I really wish we could do a bunch of Appleseed events in Hollywood, and shut down whatever school is teaching actors how to handle firearms.
Why help Hollywood become even better at propaganda?
1. I’ll see fewer Hollywood habits in my beginning shooters.
2. Hollywood folks will discover how green, empowering, inclusive, safe, and fun shooting is. Storytellers write what they know.
Shooting is gaining traction in pop culture. That needs encouragment.
It’s certainly much better than many I have seen.
I wouldn’t say it’s ideal, but most of that is probably due to bad ergonomics of the gun (the stock looks like it needs a cheek pad) compounded by her stature.
As a left-handed shooter Sarah is facing 9 o’clock. In the high res image you can see Sarah’s cheek firm against the stock. At first glance the butt appears high, but her small shoulder is centered on it. Her shooting elbow is low to accommodate the pistol grip, her non-shooting elbow is under the foreend. I can’t see her feet, but her weight seems to be distributed forward. Her shooting hand is high on the grip. The trigger is centered in the first joint, and there appears to be daylight between the rest of her finger and the grip. Both eyes are open.
She’s ready to aim, hold breathing, squeeze, and follow-through.
More or less.
As I said above, it appears to be a consequence of bad ergonomics more than anything else; The gun appears to be setup for an adult male, not a young adolescent female.
It could use a cheek riser, but other than that seems pretty well adjustable. But the rifle was intended for my use.
But then for you, “my use” includes shooting it, and firing it.
Are y’all looking at the same image I am?
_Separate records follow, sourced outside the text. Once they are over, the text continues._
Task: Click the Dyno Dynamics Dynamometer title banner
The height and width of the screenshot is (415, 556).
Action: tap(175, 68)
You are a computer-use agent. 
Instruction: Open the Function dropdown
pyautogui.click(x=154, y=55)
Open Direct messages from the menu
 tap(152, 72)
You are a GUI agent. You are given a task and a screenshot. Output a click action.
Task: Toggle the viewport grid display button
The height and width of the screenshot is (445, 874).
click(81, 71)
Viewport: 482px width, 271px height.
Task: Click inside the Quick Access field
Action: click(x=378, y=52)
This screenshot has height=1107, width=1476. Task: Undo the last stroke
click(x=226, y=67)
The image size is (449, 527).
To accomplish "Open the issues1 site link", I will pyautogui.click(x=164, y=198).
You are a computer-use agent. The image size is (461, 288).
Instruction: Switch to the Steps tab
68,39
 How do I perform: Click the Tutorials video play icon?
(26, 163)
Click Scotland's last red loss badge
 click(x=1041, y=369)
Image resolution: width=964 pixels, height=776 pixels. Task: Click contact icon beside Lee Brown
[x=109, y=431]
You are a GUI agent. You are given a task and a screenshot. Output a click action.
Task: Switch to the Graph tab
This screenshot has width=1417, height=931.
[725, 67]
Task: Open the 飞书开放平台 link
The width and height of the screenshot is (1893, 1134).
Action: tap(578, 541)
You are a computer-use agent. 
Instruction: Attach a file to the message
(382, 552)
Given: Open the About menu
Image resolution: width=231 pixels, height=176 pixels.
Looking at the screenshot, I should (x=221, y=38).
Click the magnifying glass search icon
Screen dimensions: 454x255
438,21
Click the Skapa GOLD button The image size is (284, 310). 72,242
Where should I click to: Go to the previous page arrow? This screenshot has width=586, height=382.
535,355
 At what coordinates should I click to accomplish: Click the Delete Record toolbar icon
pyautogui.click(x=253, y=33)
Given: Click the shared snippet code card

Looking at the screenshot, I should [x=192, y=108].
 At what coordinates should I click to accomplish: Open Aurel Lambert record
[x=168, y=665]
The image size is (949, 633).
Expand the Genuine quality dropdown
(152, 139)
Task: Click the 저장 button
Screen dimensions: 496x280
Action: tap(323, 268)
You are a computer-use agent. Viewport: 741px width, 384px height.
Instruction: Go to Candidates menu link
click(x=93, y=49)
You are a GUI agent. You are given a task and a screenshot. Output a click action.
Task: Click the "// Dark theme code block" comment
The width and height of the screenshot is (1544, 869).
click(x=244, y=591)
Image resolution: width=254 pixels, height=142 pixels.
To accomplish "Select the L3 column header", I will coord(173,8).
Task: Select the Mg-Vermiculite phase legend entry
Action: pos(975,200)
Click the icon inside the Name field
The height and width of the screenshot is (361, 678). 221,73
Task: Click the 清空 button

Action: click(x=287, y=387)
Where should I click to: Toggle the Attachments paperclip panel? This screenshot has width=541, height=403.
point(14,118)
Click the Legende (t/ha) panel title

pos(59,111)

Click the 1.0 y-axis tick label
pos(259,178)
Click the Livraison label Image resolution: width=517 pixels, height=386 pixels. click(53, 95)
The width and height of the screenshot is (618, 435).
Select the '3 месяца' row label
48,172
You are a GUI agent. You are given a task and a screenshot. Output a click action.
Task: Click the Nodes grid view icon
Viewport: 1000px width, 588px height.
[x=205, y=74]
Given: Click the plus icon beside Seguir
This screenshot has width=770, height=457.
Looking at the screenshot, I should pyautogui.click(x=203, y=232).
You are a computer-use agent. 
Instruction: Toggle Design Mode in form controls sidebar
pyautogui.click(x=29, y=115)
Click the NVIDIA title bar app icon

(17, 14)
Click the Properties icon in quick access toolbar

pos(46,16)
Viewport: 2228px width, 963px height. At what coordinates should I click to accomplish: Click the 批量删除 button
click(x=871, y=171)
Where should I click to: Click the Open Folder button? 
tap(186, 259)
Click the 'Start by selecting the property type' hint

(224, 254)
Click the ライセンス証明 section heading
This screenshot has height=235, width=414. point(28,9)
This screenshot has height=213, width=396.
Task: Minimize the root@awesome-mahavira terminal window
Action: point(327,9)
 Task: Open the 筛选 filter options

The toe of that stock is poking at her upper arm (top of the bicep over the humerus bone)….. in recoil, that ain’t going to be comfortable…… the gun does not fit her, true, but she does not need to make it worse on herself: she needs tocollapse the stock, square up, and get the buttplate in contact with her chest ( in the pocket of her shoulder), below the collar bone ….. I’m not an expert, but I know what right looks like……. an’ that ain’t it…..
It’s actually on the point of the shoulder. Recoil is less than of 5.45×39, so it won’t hurt. The stock is already fully collapsed. The 1.5″ of the tube showing is the free travel on recoil.
“It’s actually on the point of the shoulder.”
What school teaches that as “right”?
She does that with a real rifle, and it will certainly hurt….. bad habits…..
I shoot like that myself. Putting the stock “in the pocket” actually hurts a lot, so it’s a matter of personal preference.
Any idea about the railed forearm’s manufacturer?